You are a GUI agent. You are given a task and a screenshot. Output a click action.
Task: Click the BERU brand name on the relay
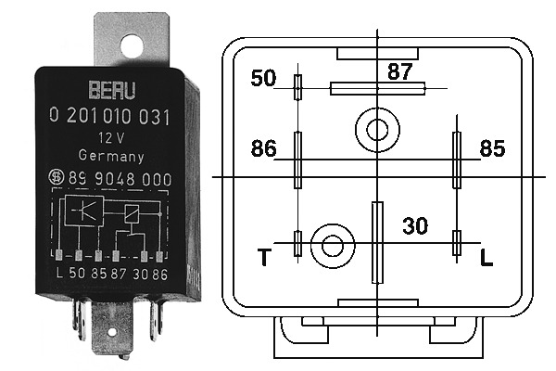(x=112, y=90)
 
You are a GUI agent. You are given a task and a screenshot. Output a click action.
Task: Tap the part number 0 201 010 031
(x=109, y=116)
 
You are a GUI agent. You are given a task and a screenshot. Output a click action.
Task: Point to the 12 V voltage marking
(x=111, y=138)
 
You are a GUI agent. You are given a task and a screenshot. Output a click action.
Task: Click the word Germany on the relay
(x=111, y=156)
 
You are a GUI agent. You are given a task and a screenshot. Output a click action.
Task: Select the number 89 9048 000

------------------------------

Task instructions >>
Gather every line of the entries above that contains the string "number", and copy each such line in full.

Task response >>
Task: Tap the part number 0 201 010 031
Task: Select the number 89 9048 000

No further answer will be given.